DOCUMENT TEXT:
§

Obviously they shouldn’t do that because it would be shit. You know what else was shit? Question Everything. And not just in the previously stated “the ABC needs to give up on trying to make comedy news happen because they suck at it” fashion, because as a whole this show was a train wreck. If it had just been Gruen News it would have been pointless but competent – instead, they decided to add in a panel of fresh comedy faces and let them sink before our very eyes.
The good news is, they were funny. The bad news is, they would have been even funnier on just about any other show up to and including a revival of Blankety Blanks. Half the time it felt like they weren’t even trying to fit into the format: they had a couple of decent lines they’d been getting laughs with down the open mic nights and they were going to get them in no matter what. Which was totally the right approach, because at least when they were funny for a brief moment this show had a reason to exist.
Here’s a question: instead of yet another “news comedy” show, why not just make a new comedy showcase for up-and-coming talent to do five minutes of their best gear? The ABC has done it dozens of times over the years and sure, they never rate well, but neither does anything else these days. The new talent here wasn’t amazingly talented – while the comedy highlight was the Bob Franklin / Hughsey mash-up guy, all three had their moments – but at least they weren’t Jan Fran trying to eat two burgers at once then “forgetting” to keep score.

§

(Collected data)
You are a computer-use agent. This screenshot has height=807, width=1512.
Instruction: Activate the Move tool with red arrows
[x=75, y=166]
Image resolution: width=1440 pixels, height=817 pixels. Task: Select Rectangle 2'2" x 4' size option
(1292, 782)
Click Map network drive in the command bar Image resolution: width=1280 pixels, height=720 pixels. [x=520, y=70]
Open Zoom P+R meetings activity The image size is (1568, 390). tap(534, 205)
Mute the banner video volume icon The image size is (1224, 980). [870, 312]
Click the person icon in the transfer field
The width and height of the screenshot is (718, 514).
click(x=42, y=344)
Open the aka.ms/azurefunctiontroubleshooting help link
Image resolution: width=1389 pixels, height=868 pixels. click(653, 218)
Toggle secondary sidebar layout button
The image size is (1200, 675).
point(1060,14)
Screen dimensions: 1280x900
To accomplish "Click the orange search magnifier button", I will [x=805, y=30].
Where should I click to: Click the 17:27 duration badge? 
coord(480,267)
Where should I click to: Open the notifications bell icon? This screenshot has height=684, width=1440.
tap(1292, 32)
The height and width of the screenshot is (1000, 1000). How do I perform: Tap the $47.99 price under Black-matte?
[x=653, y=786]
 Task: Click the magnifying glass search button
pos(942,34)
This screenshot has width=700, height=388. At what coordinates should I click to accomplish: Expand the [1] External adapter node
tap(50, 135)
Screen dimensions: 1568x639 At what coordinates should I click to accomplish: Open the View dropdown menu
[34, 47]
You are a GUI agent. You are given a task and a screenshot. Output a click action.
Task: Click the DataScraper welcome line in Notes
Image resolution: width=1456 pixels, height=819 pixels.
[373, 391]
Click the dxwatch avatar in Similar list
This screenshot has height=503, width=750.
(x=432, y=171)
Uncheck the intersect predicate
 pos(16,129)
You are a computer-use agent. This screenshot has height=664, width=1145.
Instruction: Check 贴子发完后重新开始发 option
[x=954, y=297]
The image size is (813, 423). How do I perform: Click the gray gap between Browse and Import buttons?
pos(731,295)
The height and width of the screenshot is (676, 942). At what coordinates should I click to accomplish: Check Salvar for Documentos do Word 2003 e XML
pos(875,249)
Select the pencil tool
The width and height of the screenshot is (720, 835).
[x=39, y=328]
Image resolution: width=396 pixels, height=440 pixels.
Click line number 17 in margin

§

QUESTIONS:
1) According to the review of Question Everything, who was the comedy highlight among the new talent?
2) Please translate this sentence from the review of Question Everything into Spanish: "The good news is, they were funny."

RESPONSES:
1) The Bob Franklin / Hughsey mash-up guy was the comedy highlight.

2) La buena noticia es que eran graciosos.